# 08 Ford Towing Mirrors fit a 03?



## chs1993 (Nov 12, 2006)

Any one know if the 08 towing mirrors will fit on a 03 superduty?


----------



## maelawncare (Mar 4, 2004)

Yes, I have them on my 03 and LOVE THEM!!

Watch out though, they are ridiculously expensive.


----------



## chs1993 (Nov 12, 2006)

maelawncare;1416234 said:


> Yes, I have them on my 03 and LOVE THEM!!
> 
> Watch out though, they are ridiculously expensive.


Thanks I thought I saw a picture of them on someones truck on here but wanted to make sure before I got a set


----------



## dieselss (Jan 3, 2008)

yes, but need to do some mods....theres a plastic nipple that has to be cut off,,,and the wiring is different....i have them on my,


----------



## maelawncare (Mar 4, 2004)

dieselss;1416388 said:


> yes, but need to do some mods....theres a plastic nipple that has to be cut off,,,and the wiring is different....i have them on my,


Yes you are correct. I am sorry that I forgot to mention that. The plugs do not match up. I was thinking of just fitting and not wiring.

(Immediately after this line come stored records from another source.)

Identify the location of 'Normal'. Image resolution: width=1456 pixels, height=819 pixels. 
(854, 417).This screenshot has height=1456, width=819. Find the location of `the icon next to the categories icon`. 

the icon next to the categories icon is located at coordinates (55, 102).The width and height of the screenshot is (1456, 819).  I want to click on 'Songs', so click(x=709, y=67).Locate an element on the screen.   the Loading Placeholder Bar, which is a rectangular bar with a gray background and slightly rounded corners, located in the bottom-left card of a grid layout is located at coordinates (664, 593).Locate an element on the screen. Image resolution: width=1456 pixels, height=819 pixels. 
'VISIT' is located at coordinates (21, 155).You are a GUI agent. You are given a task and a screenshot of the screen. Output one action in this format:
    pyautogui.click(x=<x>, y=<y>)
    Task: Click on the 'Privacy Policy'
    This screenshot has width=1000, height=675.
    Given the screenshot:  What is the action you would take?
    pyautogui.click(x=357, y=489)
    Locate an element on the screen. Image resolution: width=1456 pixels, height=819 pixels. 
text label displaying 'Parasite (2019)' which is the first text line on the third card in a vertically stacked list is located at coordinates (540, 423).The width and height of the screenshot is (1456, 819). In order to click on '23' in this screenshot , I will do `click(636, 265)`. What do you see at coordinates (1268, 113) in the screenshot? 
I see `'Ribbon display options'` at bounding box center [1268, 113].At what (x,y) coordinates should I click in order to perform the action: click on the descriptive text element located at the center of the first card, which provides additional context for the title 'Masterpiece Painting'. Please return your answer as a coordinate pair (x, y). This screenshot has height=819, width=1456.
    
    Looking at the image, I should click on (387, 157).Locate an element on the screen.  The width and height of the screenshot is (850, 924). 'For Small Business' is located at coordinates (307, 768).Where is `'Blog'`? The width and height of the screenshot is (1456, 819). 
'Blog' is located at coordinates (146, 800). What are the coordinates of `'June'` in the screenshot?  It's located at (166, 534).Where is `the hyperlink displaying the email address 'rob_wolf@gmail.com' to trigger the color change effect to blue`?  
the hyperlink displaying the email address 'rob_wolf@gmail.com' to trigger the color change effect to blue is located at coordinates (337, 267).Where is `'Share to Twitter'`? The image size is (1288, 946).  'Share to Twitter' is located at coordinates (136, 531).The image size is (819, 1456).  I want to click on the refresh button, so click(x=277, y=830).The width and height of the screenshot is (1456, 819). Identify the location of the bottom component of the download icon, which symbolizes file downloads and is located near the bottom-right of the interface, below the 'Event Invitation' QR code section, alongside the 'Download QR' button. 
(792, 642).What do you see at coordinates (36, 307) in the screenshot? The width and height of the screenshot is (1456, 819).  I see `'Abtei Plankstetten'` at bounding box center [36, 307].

You will have to splice all the wiring.


----------



## dieselss (Jan 3, 2008)

I got new connectors. So mine were just plug in after I did the new plugs. Love the heated part


----------



## dieseld (Dec 30, 2005)

Where did you guys buy them from? I have 07 F550 with power heated and want to keep that option obviously.


----------



## dieselss (Jan 3, 2008)

EBay....mine were factory take offs. So there oem


----------



## got-h2o (Sep 26, 2008)

I wish they'd make the cheaper aftermarket ones like they started with the Chevy's a few years back. I've had the $700 mirrors and the under $200 mirrors and honestly you'd never know the difference. They even make the 06-up style as plug and play for the 99-02's. Been patiently waiting for the 08 Ford ones to surface. I'd be happy with a manual set for my 04 XL.


----------



## BSDeality (Dec 5, 2005)

be careful with the china knock offs, i have a set of towing mirrors i put on my 01 to match my 05 and they are NOT the same, even though they look very similar, the coverage is horrible and slightly askew. i ended up backing into and swiping a car with the china ones because I "knew where I was" using the mirror like I would my OEM's on the other truck.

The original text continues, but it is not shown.